Dating : Does past trauma make me ‘undesirable’?
I was physically and emotionally abused, and I think I’ve finally gotten to the point where I can say that I’ve more or less come out the other side. I’m definitely not *not* fucked up, but overall I’m doing pretty well considering the bullshit I’ve gone through.
I don’t broadcast that I was abused, but sometimes it pokes through a little in (more or less) minute ways just because it’s nearly impossible to completely conceal something that dominated my life for so long.
If people can tell that I have past trauma, does it automatically make me less desirable as it could make me seen « unstable » (which I’m really not, I’ve gone through a fair bit of counseling and overall I’ve got myself handled pretty damn well)?

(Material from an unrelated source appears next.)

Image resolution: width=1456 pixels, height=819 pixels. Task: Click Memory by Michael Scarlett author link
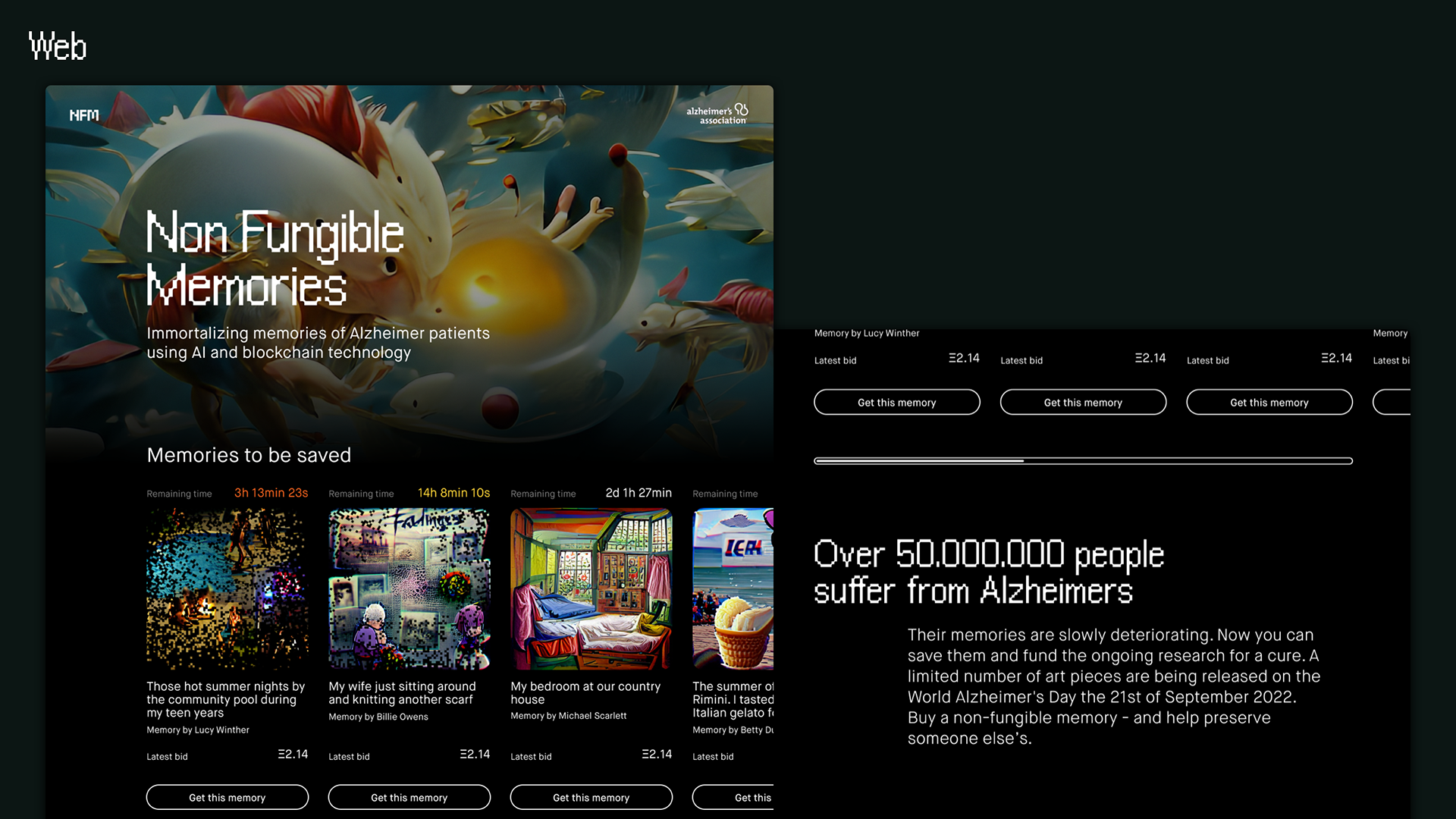[x=569, y=716]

You sound awesome. Be yourself. If someone does not have the empathy to accept some stuff from your life, find someone who does.

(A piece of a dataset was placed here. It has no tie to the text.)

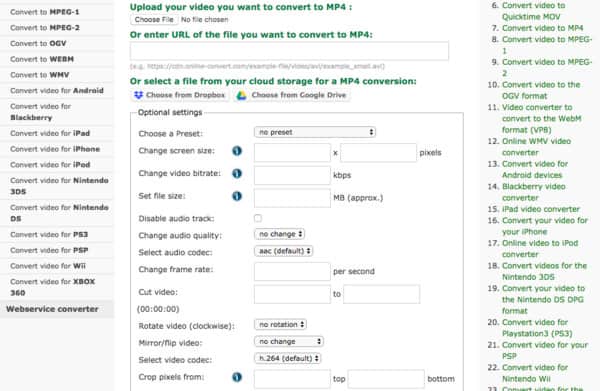Screen dimensions: 600x391
Task: Follow the Convert video to MP4 link
Action: 542,28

Mostly it causes one to be prepared….
If it does, it’s not your fault.
Youre not damaged goods. Not everyone is going to be prepared to learn about your past but thats not your fault. A good way to start a relationship is to learn how to love yourself first and realize what you have to offer.
not really.
but don’t expect a full support on the first date.
if they ask (wich is not polite) « yeah, i’ve been throught some shit but i don’t like to talk about it »
For past trauma you should seek help like therapy and psychiatrist, not everyone will understand you and your conditions
I hope not. My biggest fear is my abuse (that makes me NEED love) will be the reason i don’t get it in the first place.
If they deem you undesirable for that, you’re probably better off.
No it doesn’t. You’re making things complicated with thinking about being good enough / having fault at not being desired.
Sadly all thinking and rationalizing in the world don’t fix emotional pain.